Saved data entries
= Beginning of Section =

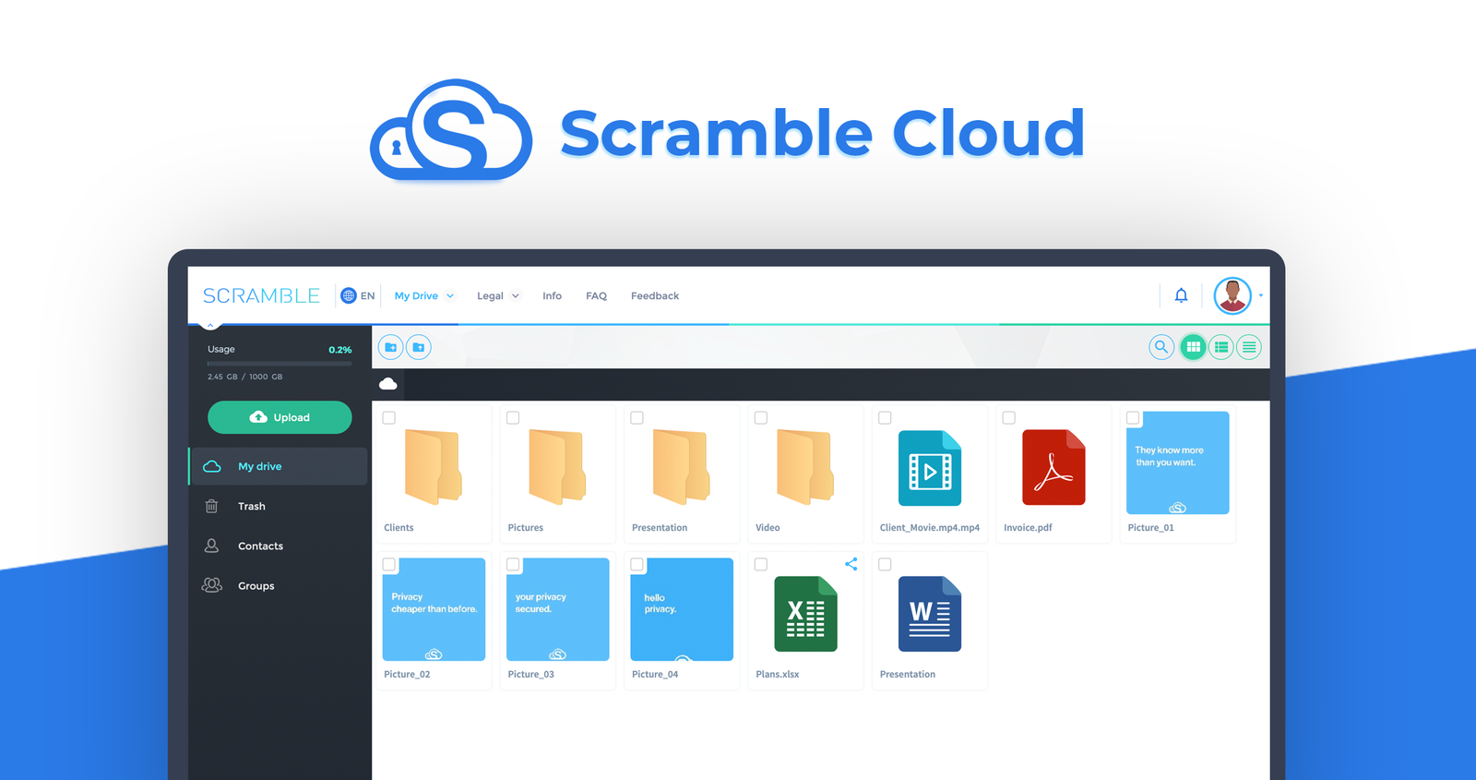Open the Legal dropdown menu
The height and width of the screenshot is (780, 1476).
coord(498,296)
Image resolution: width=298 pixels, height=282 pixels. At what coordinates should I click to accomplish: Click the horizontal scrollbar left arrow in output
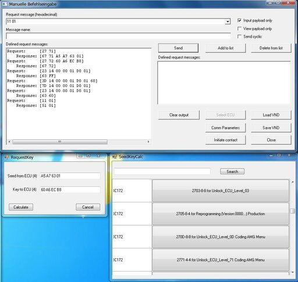9,142
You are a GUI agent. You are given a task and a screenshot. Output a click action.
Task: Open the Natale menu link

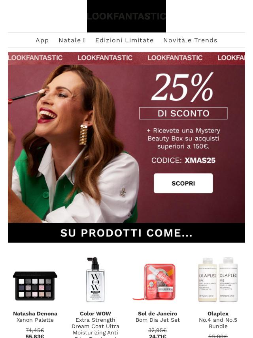(72, 40)
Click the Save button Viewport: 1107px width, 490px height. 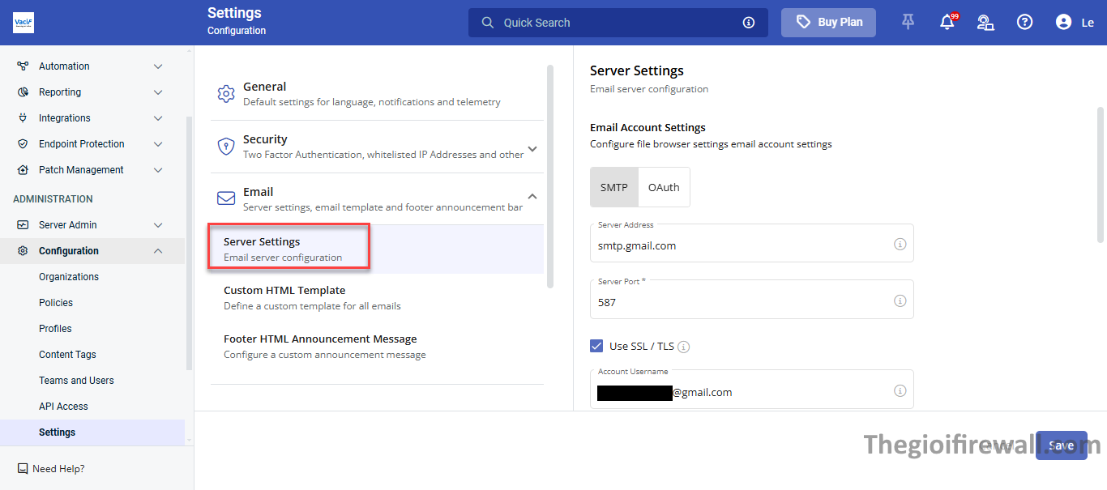click(1061, 445)
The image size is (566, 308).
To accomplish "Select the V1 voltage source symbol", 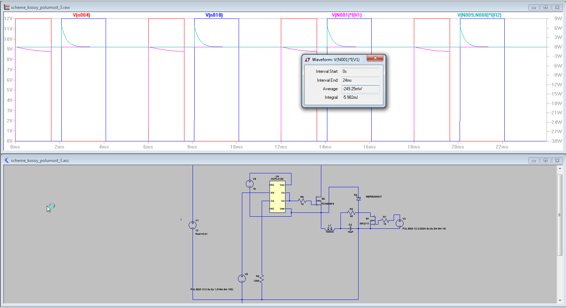I will click(193, 225).
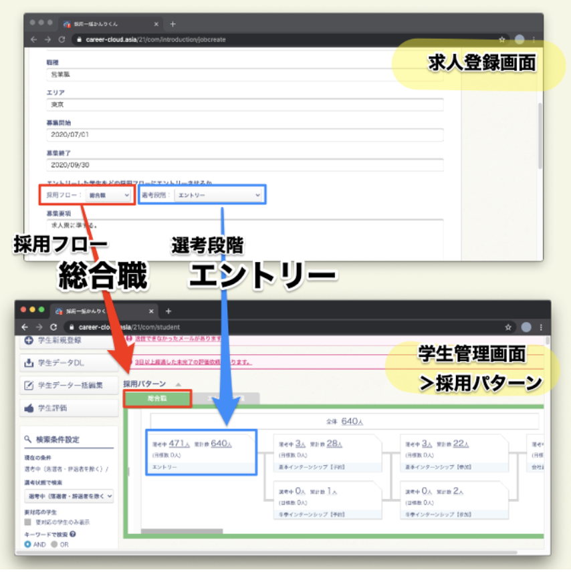Expand the 選考状態で検索 dropdown
The height and width of the screenshot is (572, 571).
69,496
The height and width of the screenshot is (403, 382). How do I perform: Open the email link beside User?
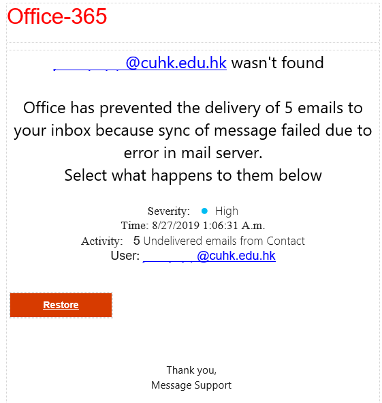209,256
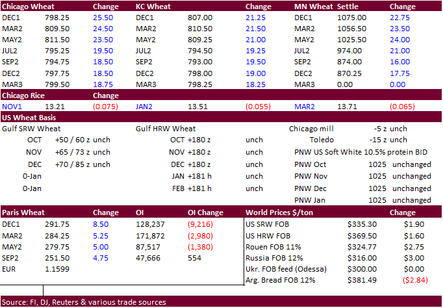
Task: Click the Chicago Wheat header cell
Action: 29,6
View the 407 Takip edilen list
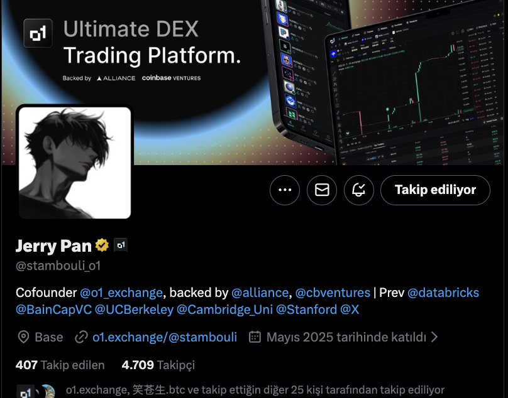Image resolution: width=508 pixels, height=398 pixels. pyautogui.click(x=60, y=365)
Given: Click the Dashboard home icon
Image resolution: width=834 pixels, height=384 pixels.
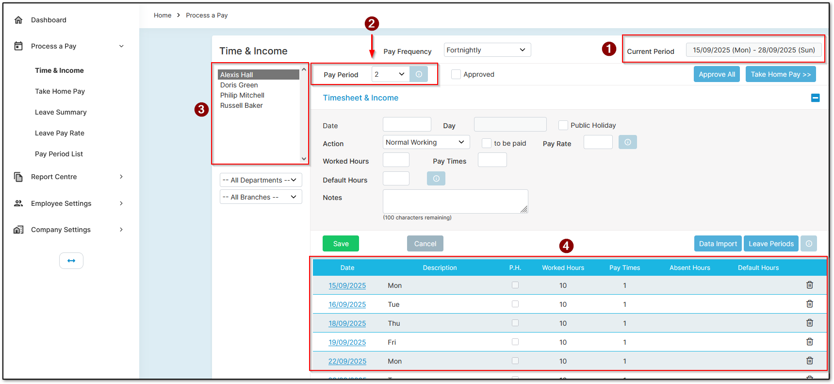Looking at the screenshot, I should coord(18,20).
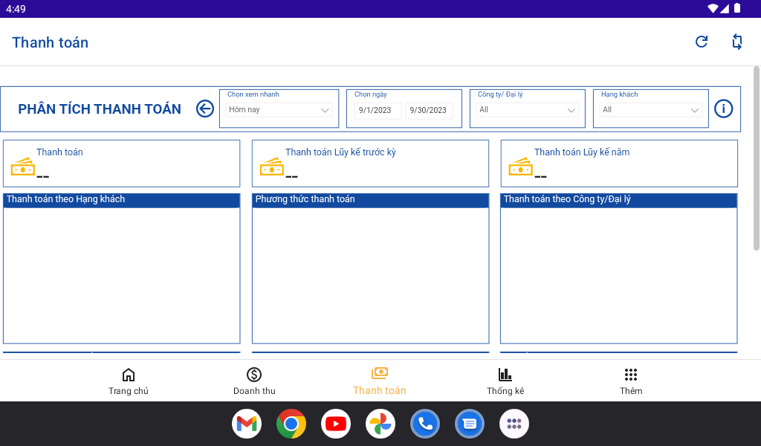Open the Thống kê tab
The image size is (761, 446).
click(x=505, y=381)
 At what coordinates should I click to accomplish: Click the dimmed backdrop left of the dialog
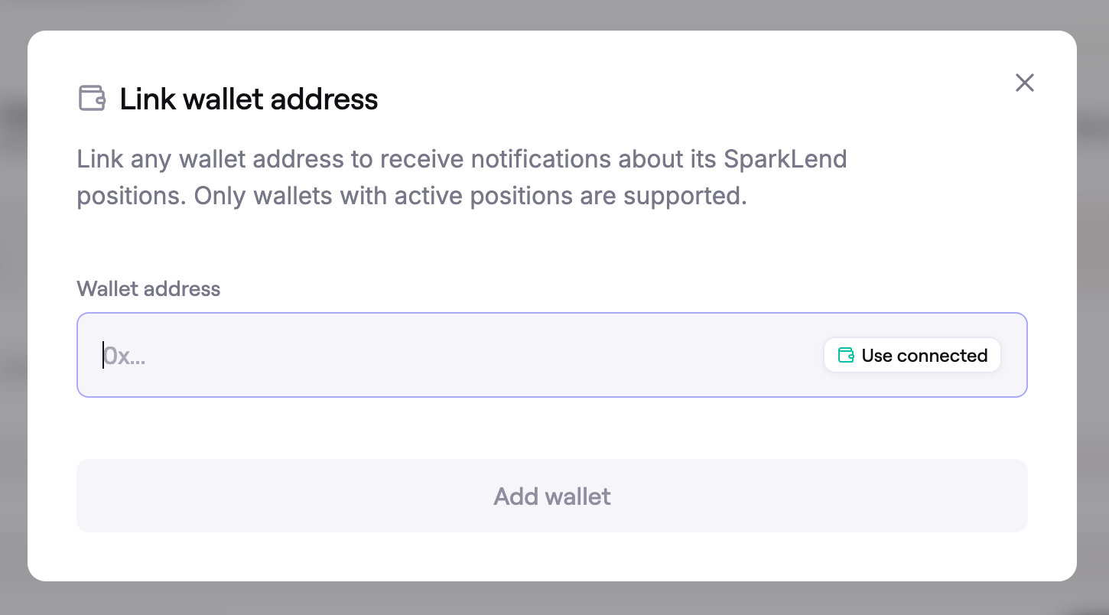[13, 306]
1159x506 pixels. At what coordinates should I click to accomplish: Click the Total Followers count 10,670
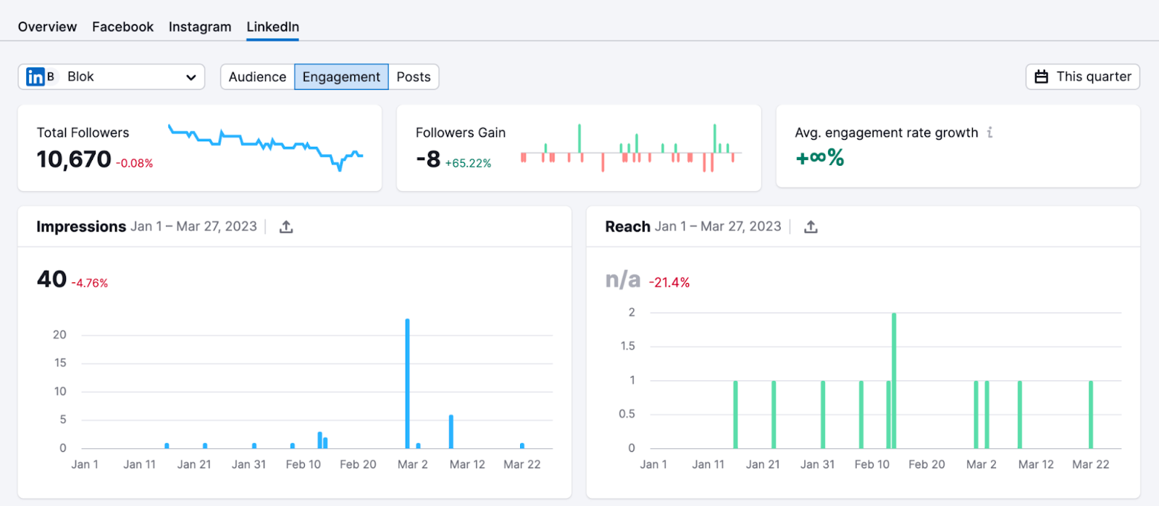coord(74,159)
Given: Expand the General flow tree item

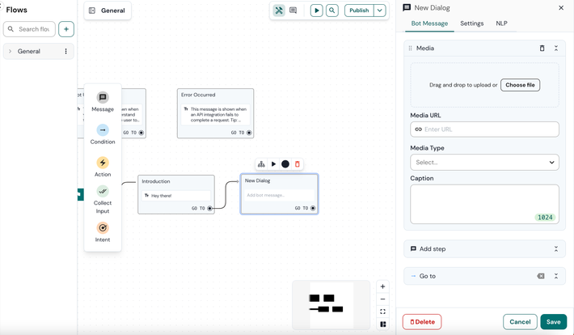Looking at the screenshot, I should tap(11, 52).
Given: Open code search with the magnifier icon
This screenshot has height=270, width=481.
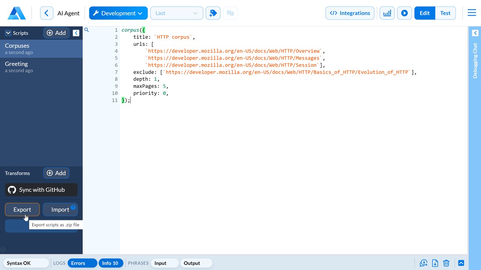Looking at the screenshot, I should pos(87,30).
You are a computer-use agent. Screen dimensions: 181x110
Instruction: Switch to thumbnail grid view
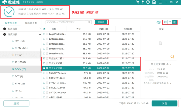(165, 22)
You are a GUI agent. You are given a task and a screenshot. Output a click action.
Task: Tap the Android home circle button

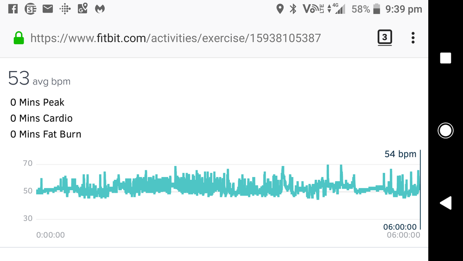point(445,131)
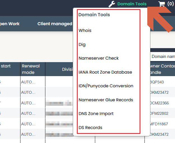Choose DNS Zone Import from menu
Viewport: 175px width, 143px height.
coord(96,114)
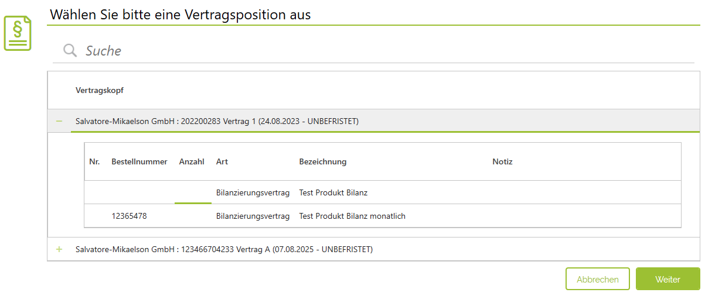Click the Weiter button
Screen dimensions: 705x296
tap(667, 279)
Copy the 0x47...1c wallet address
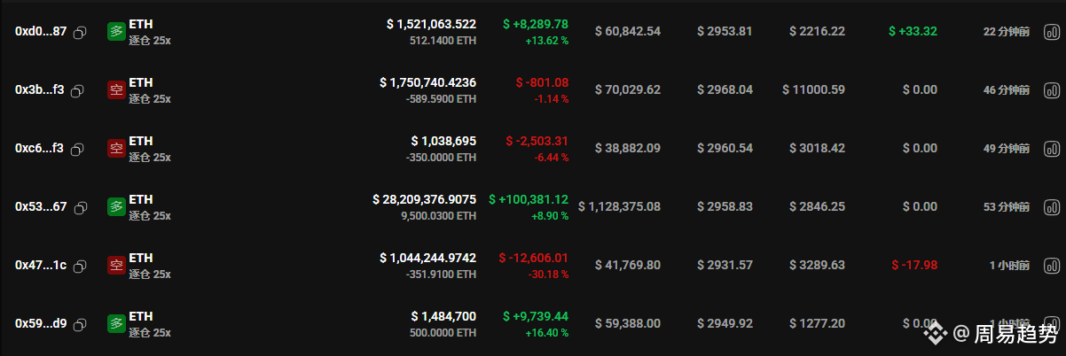The width and height of the screenshot is (1066, 356). tap(80, 266)
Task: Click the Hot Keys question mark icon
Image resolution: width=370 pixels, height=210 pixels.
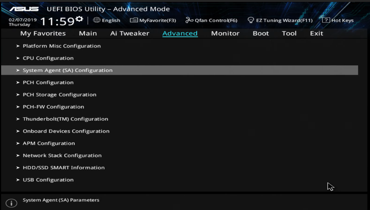Action: tap(326, 20)
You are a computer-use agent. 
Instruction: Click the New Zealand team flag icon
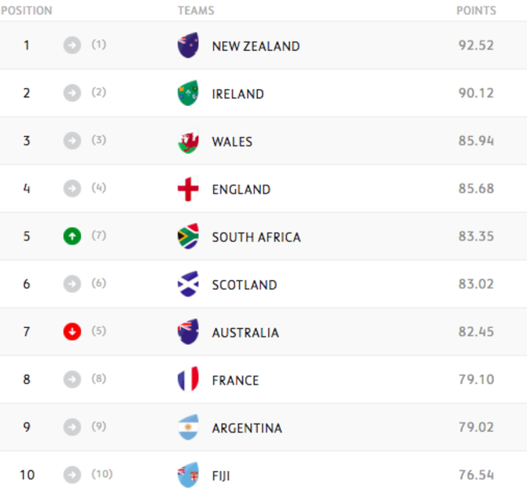point(188,45)
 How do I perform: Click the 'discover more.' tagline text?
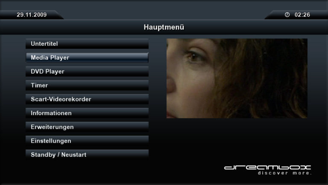[285, 173]
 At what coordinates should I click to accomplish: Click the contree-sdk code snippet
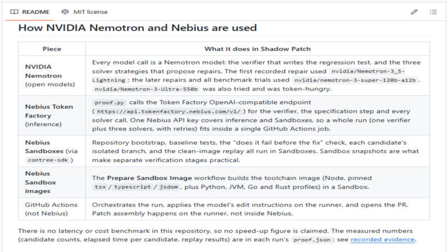[x=48, y=160]
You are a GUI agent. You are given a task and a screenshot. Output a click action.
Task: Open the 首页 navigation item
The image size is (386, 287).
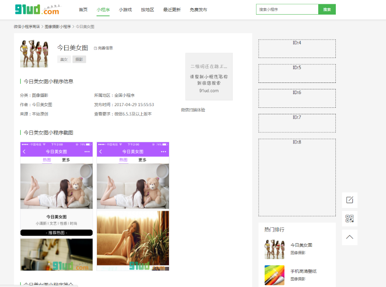[83, 9]
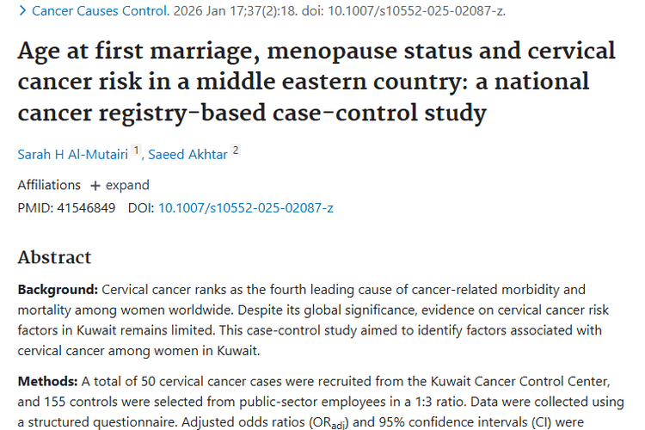The height and width of the screenshot is (430, 645).
Task: Click affiliation superscript 2 after Akhtar
Action: click(235, 151)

= End of Section =

● INSTRUCTIONS TO FOLLOW: Precisely the lines from the one containing "Copy the 0x47...1c wallet address" to the end of the data above, both included, should be printed; leave the pictures out.

● OUTPUT OF THE EXERCISE:
Copy the 0x47...1c wallet address
The width and height of the screenshot is (1066, 356). tap(80, 266)
Task: Click the Hot Keys question mark icon
Image resolution: width=370 pixels, height=210 pixels.
Action: tap(326, 20)
You are a computer-use agent. 
Instruction: Click the New Zealand team flag icon
point(188,45)
 How do I perform: Click the 'discover more.' tagline text?
[285, 173]
 At what coordinates should I click to accomplish: Click the contree-sdk code snippet
[x=48, y=160]
You are a GUI agent. You are given a task and a screenshot. Output a click action.
Task: Open the 首页 navigation item
The image size is (386, 287).
[83, 9]
The height and width of the screenshot is (430, 645).
Task: Click affiliation superscript 2 after Akhtar
Action: click(235, 151)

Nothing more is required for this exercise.